Indubbiamente l’estate scorsa è stata drammatica per gli spettacoli dal vivo, in gran parte cancellati, dai più piccoli ai più grandi. Qualcuno ha comunque suonato, cantato o portato il proprio spettacolo davanti al proprio pubblico, seppure in forma contenuta per rispettare le regole imposte: “C’è chi ha suonato questa estate, è un concetto molto bello ma fraintendibile. Chi ha girato, buon per lui, lo ha fatto per dare un messaggio, per pagare le paghe ai ragazzi, ai tecnici. Lo so che gli artisti non hanno guadagnato e neanche le agenzie. Meritano rispetto. Ma pure chi ha deciso di non farlo. Perché chi lo ha fatto, è stato più per una operazione psicologica che per fare business. Questo lavoro deve fare business, deve fare reddito, perché mantiene i 570mila lavoratori di cui sopra, non possiamo andare avanti per carità. Sappiamo come produrre reddito, l’abbiamo sempre fatto”.

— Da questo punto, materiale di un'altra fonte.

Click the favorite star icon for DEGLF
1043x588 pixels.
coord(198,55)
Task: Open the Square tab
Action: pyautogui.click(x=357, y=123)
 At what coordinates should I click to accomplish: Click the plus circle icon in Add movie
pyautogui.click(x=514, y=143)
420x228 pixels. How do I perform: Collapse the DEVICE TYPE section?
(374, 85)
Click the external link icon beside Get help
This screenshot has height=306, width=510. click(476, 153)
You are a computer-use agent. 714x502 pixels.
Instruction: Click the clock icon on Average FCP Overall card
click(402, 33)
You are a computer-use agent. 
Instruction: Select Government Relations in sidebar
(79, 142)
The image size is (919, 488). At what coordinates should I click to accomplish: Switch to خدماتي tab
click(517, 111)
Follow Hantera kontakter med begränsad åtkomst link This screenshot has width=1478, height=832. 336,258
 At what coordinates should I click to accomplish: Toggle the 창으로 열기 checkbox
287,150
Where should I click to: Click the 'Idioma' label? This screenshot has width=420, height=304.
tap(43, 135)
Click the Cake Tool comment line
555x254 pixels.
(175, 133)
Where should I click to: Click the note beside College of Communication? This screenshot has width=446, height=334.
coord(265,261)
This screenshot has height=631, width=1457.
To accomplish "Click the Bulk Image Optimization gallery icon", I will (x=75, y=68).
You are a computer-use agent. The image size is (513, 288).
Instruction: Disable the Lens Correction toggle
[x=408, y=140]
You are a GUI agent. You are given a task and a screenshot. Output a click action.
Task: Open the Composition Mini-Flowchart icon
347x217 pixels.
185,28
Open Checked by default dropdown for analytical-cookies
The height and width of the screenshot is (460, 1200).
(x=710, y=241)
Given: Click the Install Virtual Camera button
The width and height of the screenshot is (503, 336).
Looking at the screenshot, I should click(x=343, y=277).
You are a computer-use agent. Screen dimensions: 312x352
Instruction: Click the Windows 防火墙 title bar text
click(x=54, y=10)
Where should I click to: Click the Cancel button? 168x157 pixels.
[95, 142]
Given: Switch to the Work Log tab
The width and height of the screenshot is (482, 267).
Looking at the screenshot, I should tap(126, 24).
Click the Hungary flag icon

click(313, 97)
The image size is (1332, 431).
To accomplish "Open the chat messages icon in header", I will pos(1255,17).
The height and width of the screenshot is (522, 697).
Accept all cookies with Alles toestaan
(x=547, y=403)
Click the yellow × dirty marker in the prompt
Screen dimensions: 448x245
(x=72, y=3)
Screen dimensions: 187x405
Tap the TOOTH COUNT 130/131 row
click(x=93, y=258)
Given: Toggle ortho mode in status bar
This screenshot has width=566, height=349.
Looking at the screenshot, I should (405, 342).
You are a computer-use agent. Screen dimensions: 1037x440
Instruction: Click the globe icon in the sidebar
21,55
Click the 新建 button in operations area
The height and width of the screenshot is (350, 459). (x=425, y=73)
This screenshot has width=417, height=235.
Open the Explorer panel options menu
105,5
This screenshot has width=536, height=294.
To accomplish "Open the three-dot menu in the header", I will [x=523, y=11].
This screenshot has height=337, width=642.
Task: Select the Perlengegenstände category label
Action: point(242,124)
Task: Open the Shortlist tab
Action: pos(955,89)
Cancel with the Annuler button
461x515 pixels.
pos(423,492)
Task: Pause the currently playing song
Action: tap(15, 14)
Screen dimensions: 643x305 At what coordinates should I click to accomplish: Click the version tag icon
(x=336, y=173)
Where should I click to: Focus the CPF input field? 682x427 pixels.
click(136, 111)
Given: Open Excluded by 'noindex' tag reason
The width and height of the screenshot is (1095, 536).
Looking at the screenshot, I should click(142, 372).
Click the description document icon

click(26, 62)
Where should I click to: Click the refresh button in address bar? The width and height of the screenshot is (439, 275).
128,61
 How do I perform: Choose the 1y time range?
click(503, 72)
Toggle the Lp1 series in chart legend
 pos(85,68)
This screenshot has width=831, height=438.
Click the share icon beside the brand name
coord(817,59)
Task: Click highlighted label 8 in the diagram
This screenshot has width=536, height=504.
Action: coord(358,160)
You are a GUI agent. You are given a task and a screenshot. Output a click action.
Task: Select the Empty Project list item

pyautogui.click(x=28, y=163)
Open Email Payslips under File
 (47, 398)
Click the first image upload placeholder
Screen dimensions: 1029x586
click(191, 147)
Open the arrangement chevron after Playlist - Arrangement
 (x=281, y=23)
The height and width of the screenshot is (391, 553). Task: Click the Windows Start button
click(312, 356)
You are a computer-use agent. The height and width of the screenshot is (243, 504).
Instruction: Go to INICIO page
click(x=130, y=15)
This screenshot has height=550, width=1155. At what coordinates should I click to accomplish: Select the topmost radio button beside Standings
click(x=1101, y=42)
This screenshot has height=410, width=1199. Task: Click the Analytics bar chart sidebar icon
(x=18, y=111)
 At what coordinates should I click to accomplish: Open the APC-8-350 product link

Ma quanto potrà resistere il settore con il limite di 1.000 presenze all’aperto e 200 al chiuso? “Il punto di non ritorno è già sorpassato. Sta sopravvivendo il piccolissimo, perché 200 faceva e 200 continuare a fare. Chi ha i 2, 4 dipendenti, i service della festa di paese, sopravviveranno. Oppure i giganti, avendo spalle larghe, bruciandosi però le riserve. Ma tutta la fascia media, vero pilastro del nostro settore, è già oltre il punto di non ritorno“.

IL FUTURO DEL SETTORE

Cappellini segna poi i punti fondamentali del prossimo futuro per i lavoratori del settore: “Vorremmo riunire sotto un unico folder le varie richieste dei vari movimenti spontanei che sono nati in questi mesi. Quello dell’Iva, quello delle tante associazioni dato la mano nell’organizzare l’evento di sabato. Altro punto, siamo pronti con un tavolo di tecnici di parte, che possano lavorare, ingegneri, responsabili di sicurezza, rappresentanti di parti imprenditoriali, che dimostrino che le soluzioni che si possono adattare e rispetto delle regole siano economicamente sostenibili. Questo tavolo deve avere proposte vere, studiate, verificate e presentate. Qualcuno ci dovrà dire qualcosa, anche ‘sì, bello, tutto bello ma resta così’. Vorrà dire che si prenderanno la responsabilità di far morire questo lavoro. Ci aspettiamo anche questo”. Infine, “vogliamo una una ripartenza scadenzata e il controllo continuo della situazione. Facciamo che ogni 15 giorni vediamo come va”.